* Start Records shown *
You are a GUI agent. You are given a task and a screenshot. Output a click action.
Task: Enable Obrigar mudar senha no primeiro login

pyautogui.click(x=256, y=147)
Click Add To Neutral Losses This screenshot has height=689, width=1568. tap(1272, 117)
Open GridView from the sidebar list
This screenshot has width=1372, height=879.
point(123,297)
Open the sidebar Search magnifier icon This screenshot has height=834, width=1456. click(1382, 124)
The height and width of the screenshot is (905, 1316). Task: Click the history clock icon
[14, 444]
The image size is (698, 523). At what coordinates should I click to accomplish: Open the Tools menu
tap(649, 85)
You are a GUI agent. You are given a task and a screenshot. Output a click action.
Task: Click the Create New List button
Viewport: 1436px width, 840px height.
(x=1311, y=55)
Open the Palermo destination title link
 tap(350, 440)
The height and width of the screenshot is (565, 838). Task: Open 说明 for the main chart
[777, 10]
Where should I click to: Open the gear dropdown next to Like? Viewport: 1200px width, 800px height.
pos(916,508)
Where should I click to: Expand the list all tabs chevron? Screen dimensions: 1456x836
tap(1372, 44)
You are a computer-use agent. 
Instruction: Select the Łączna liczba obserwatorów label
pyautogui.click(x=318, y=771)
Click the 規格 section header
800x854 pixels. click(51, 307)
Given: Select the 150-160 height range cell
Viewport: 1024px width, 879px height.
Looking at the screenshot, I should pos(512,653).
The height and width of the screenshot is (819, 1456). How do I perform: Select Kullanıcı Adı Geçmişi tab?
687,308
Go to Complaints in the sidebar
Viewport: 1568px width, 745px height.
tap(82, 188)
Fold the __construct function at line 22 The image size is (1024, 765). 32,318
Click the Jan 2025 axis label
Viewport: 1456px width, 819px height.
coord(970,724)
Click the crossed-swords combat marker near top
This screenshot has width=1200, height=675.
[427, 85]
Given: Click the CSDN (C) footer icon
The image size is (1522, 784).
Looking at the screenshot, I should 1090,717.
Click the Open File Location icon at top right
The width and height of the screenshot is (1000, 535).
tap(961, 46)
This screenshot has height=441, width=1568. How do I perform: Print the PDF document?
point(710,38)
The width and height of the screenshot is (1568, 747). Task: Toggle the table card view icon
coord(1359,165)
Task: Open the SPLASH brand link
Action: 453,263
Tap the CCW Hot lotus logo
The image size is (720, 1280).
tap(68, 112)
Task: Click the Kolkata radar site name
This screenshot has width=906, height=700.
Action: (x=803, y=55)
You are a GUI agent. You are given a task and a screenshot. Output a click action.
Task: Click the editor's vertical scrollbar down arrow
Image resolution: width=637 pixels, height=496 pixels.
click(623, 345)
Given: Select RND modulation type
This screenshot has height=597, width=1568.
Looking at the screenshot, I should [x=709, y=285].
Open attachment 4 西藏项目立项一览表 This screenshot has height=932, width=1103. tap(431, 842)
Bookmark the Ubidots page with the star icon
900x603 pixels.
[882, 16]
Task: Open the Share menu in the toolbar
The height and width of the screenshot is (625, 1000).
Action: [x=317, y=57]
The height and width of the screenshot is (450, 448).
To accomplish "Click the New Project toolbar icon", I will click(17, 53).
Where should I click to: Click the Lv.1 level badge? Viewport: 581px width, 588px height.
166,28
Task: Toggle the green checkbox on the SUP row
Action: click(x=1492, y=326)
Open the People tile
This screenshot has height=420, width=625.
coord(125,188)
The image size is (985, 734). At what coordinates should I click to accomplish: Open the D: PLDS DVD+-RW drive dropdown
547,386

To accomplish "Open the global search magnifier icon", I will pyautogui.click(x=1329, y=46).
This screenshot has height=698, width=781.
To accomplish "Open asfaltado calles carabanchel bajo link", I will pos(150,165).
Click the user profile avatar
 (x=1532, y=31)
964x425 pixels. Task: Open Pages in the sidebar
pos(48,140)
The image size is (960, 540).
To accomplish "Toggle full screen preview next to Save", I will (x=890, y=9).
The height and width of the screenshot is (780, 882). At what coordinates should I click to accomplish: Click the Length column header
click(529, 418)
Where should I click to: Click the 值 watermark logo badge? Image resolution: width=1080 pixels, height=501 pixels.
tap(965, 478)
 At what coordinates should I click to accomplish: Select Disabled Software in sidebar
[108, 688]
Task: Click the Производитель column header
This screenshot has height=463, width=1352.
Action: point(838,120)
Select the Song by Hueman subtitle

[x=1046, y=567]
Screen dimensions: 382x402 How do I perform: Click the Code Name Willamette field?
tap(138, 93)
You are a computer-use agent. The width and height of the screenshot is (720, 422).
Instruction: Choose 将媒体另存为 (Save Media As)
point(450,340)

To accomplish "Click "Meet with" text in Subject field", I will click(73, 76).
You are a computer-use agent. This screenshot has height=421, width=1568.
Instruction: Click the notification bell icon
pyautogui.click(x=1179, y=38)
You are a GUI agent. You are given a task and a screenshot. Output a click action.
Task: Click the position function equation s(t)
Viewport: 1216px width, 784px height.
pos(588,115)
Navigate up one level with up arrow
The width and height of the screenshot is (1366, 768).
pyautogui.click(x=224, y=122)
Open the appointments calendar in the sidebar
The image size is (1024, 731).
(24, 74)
* End Records shown *
What the exercise asks >>
Count the lines above that contain the string "link", matching case exactly, and give only the number.

Written reply >>
3